To observe the association between J-ARS drugs and adverse events, we used a signal detection method commonly used to indicate the association between drugs and adverse events [15]. The reported odds ratio (ROR) and P-value from Fisher’s exact test were calculated from a 2 × 2 contingency table. To stabilize the parameter estimates, all cells were adjusted by adding 0.5 (Haldane–Anscombe 1/2 correction) [16]. Adverse events in at least 100 reported cases were included in the observation [17]. A scatter plot (volcano plot) was created using the inverse of the ordinary logarithm of the calculated P-value from Fisher’s direct exact test (-log [P-value]) on the vertical axis and the natural logarithm of the ROR (ln ROR) on the horizontal axis [18].

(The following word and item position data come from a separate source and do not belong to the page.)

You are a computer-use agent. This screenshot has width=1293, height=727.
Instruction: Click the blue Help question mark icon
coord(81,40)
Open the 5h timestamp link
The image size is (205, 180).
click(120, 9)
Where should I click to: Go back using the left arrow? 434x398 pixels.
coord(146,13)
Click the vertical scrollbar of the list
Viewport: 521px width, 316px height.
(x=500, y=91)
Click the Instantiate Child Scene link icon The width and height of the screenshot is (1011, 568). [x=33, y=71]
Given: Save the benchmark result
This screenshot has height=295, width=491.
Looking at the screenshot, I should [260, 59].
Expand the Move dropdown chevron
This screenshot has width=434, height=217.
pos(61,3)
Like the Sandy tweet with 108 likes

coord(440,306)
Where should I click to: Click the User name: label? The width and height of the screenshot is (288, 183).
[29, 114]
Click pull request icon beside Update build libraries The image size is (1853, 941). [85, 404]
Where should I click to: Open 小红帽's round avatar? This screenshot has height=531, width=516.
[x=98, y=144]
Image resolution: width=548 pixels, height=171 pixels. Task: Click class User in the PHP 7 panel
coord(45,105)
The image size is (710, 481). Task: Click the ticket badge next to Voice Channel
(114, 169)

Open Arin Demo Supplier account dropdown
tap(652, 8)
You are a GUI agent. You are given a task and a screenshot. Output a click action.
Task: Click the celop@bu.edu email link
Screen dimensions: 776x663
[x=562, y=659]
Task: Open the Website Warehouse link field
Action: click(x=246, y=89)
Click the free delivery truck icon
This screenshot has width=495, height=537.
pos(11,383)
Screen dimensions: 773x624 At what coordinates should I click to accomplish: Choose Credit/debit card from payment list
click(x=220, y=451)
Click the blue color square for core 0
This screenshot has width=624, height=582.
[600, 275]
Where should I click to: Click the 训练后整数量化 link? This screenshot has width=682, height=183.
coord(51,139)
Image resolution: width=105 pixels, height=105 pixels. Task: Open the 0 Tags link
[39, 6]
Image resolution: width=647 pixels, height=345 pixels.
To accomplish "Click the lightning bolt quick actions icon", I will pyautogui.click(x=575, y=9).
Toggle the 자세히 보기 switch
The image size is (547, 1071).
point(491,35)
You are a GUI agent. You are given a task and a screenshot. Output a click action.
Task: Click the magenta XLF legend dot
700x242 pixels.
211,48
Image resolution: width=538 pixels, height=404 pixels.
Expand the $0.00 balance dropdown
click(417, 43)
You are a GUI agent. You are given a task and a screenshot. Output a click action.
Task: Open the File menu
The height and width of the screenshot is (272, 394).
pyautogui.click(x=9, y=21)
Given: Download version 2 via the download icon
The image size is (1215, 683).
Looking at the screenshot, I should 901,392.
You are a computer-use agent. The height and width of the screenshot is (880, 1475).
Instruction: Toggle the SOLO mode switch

Confounder control and matching

To mitigate the effects of comorbidities, we integrated the Indication table—which records primary diseases—with the TAL analysis table. For propensity score matching, we adjusted for nine potential confounding factors, including demographic variables and comorbidities suspected to be associated with TAL (Supplementary Material Table S1). We estimated the propensity score using logistic regression analysis and then performed 1:1 nearest-neighbor matching. We assessed the balance between the groups with anticholinergic syndrome–related adverse events and other adverse events, before and after propensity score matching, by examining standardized differences. A standardized difference of less than 10% was deemed indicative of a well-balanced distribution of confounding factors between the two groups [19].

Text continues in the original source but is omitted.